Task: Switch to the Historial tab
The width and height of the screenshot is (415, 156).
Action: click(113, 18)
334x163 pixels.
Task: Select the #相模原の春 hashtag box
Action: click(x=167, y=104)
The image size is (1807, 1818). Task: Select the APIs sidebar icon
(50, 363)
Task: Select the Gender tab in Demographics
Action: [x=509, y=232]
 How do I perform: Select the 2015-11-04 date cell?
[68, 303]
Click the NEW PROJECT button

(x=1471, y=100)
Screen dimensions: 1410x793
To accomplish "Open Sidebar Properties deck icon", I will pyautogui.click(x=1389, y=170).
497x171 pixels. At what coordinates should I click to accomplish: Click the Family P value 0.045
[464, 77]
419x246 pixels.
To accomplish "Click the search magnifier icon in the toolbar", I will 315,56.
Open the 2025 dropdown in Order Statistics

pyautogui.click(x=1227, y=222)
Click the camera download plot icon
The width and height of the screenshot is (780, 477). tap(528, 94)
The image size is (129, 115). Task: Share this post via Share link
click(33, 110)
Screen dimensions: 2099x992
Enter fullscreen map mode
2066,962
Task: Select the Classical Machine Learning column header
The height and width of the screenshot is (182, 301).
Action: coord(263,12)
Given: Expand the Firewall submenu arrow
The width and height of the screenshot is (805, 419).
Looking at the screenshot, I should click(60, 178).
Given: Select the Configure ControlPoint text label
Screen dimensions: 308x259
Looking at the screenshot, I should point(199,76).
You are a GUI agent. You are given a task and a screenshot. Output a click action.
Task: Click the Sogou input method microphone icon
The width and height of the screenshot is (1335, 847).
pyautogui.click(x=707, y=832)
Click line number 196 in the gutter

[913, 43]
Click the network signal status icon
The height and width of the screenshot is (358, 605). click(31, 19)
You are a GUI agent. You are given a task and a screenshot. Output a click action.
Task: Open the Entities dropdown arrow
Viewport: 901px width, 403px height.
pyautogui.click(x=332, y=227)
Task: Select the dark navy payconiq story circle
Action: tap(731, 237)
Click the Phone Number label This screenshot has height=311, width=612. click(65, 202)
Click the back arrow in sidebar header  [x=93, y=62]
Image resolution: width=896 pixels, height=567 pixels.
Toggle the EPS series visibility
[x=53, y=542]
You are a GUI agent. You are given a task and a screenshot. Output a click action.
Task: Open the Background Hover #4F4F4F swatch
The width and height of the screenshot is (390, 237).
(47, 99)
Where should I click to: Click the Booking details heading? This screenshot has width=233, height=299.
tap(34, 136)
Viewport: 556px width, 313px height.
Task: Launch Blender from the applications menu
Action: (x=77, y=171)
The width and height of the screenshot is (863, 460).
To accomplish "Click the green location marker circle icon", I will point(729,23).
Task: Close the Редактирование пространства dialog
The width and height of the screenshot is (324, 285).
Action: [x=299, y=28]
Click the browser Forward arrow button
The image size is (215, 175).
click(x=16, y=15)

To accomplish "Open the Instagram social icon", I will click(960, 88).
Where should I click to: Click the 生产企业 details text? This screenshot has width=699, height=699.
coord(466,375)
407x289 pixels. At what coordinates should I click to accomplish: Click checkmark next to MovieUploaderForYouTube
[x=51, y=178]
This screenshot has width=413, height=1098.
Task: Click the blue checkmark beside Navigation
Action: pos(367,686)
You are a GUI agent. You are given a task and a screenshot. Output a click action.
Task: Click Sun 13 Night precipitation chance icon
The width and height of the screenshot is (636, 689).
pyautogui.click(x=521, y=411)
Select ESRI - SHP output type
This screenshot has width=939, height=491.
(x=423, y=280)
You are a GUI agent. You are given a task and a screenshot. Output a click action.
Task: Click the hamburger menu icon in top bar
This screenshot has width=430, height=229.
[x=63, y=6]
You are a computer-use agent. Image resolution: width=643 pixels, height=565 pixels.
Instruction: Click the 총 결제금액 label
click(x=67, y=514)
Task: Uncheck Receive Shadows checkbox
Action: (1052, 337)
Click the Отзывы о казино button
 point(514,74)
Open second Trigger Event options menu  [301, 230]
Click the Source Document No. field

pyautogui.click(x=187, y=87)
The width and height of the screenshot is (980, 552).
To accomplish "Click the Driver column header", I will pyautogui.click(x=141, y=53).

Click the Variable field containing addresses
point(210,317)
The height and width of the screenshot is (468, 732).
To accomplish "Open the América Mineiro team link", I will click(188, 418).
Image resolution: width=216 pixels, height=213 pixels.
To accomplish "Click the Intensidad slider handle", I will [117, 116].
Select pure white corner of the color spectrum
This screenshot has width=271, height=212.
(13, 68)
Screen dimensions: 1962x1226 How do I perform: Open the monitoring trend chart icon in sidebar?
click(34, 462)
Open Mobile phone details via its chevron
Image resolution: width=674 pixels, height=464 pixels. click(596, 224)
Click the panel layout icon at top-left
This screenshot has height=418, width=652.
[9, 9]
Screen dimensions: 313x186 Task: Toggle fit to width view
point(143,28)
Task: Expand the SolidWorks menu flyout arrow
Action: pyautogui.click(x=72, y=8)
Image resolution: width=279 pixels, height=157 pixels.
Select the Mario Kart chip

════════════════════

** Instructions for the task **
Express the entries above as a numbered list, omitting blank lines.

** Solved problem **
1. Task: Switch to the Historial tab
2. The width and height of the screenshot is (415, 156).
3. Action: click(113, 18)
4. 334x163 pixels.
5. Task: Select the #相模原の春 hashtag box
6. Action: click(x=167, y=104)
7. The image size is (1807, 1818). Task: Select the APIs sidebar icon
8. (50, 363)
9. Task: Select the Gender tab in Demographics
10. Action: [x=509, y=232]
11.  How do I perform: Select the 2015-11-04 date cell?
12. [68, 303]
13. Click the NEW PROJECT button
14. (x=1471, y=100)
15. Screen dimensions: 1410x793
16. To accomplish "Open Sidebar Properties deck icon", I will pyautogui.click(x=1389, y=170).
17. 497x171 pixels. At what coordinates should I click to accomplish: Click the Family P value 0.045
18. [464, 77]
19. 419x246 pixels.
20. To accomplish "Click the search magnifier icon in the toolbar", I will 315,56.
21. Open the 2025 dropdown in Order Statistics
22. pyautogui.click(x=1227, y=222)
23. Click the camera download plot icon
24. The width and height of the screenshot is (780, 477). tap(528, 94)
25. The image size is (129, 115). Task: Share this post via Share link
26. click(33, 110)
27. Screen dimensions: 2099x992
28. Enter fullscreen map mode
29. 2066,962
30. Task: Select the Classical Machine Learning column header
31. The height and width of the screenshot is (182, 301).
32. Action: coord(263,12)
33. Given: Expand the Firewall submenu arrow
34. The width and height of the screenshot is (805, 419).
35. Looking at the screenshot, I should click(60, 178).
36. Given: Select the Configure ControlPoint text label
37. Screen dimensions: 308x259
38. Looking at the screenshot, I should point(199,76).
39. You are a GUI agent. You are given a task and a screenshot. Output a click action.
40. Task: Click the Sogou input method microphone icon
41. The width and height of the screenshot is (1335, 847).
42. pyautogui.click(x=707, y=832)
43. Click line number 196 in the gutter
44. [913, 43]
45. Click the network signal status icon
46. The height and width of the screenshot is (358, 605). click(31, 19)
47. You are a GUI agent. You are given a task and a screenshot. Output a click action.
48. Task: Open the Entities dropdown arrow
49. Viewport: 901px width, 403px height.
50. pyautogui.click(x=332, y=227)
51. Task: Select the dark navy payconiq story circle
52. Action: tap(731, 237)
53. Click the Phone Number label This screenshot has height=311, width=612. click(65, 202)
54. Click the back arrow in sidebar header  [x=93, y=62]
55. Image resolution: width=896 pixels, height=567 pixels.
56. Toggle the EPS series visibility
57. [x=53, y=542]
58. You are a GUI agent. You are given a task and a screenshot. Output a click action.
59. Task: Open the Background Hover #4F4F4F swatch
60. The width and height of the screenshot is (390, 237).
61. (47, 99)
62. Where should I click to: Click the Booking details heading? This screenshot has width=233, height=299.
63. tap(34, 136)
64. Viewport: 556px width, 313px height.
65. Task: Launch Blender from the applications menu
66. Action: (x=77, y=171)
67. The width and height of the screenshot is (863, 460).
68. To accomplish "Click the green location marker circle icon", I will point(729,23).
69. Task: Close the Редактирование пространства dialog
70. The width and height of the screenshot is (324, 285).
71. Action: [x=299, y=28]
72. Click the browser Forward arrow button
73. The image size is (215, 175).
74. click(x=16, y=15)
75. To accomplish "Open the Instagram social icon", I will click(960, 88).
76. Where should I click to: Click the 生产企业 details text? This screenshot has width=699, height=699.
77. coord(466,375)
78. 407x289 pixels. At what coordinates should I click to accomplish: Click checkmark next to MovieUploaderForYouTube
79. [x=51, y=178]
80. This screenshot has width=413, height=1098.
81. Task: Click the blue checkmark beside Navigation
82. Action: pos(367,686)
83. You are a GUI agent. You are given a task and a screenshot. Output a click action.
84. Task: Click Sun 13 Night precipitation chance icon
85. The width and height of the screenshot is (636, 689).
86. pyautogui.click(x=521, y=411)
87. Select ESRI - SHP output type
88. This screenshot has width=939, height=491.
89. (x=423, y=280)
90. You are a GUI agent. You are given a task and a screenshot. Output a click action.
91. Task: Click the hamburger menu icon in top bar
92. This screenshot has width=430, height=229.
93. [x=63, y=6]
94. You are a computer-use agent. Image resolution: width=643 pixels, height=565 pixels.
95. Instruction: Click the 총 결제금액 label
96. click(x=67, y=514)
97. Task: Uncheck Receive Shadows checkbox
98. Action: (1052, 337)
99. Click the Отзывы о казино button
100.  point(514,74)
101. Open second Trigger Event options menu  [301, 230]
102. Click the Source Document No. field
103. pyautogui.click(x=187, y=87)
104. The width and height of the screenshot is (980, 552).
105. To accomplish "Click the Driver column header", I will pyautogui.click(x=141, y=53).
106. Click the Variable field containing addresses
107. point(210,317)
108. The height and width of the screenshot is (468, 732).
109. To accomplish "Open the América Mineiro team link", I will click(188, 418).
110. Image resolution: width=216 pixels, height=213 pixels.
111. To accomplish "Click the Intensidad slider handle", I will [117, 116].
112. Select pure white corner of the color spectrum
113. This screenshot has width=271, height=212.
114. (13, 68)
115. Screen dimensions: 1962x1226 How do I perform: Open the monitoring trend chart icon in sidebar?
116. click(34, 462)
117. Open Mobile phone details via its chevron
118. Image resolution: width=674 pixels, height=464 pixels. click(596, 224)
119. Click the panel layout icon at top-left
120. This screenshot has height=418, width=652.
121. [9, 9]
122. Screen dimensions: 313x186 Task: Toggle fit to width view
123. point(143,28)
124. Task: Expand the SolidWorks menu flyout arrow
125. Action: pyautogui.click(x=72, y=8)
126. Image resolution: width=279 pixels, height=157 pixels.
127. Select the Mario Kart chip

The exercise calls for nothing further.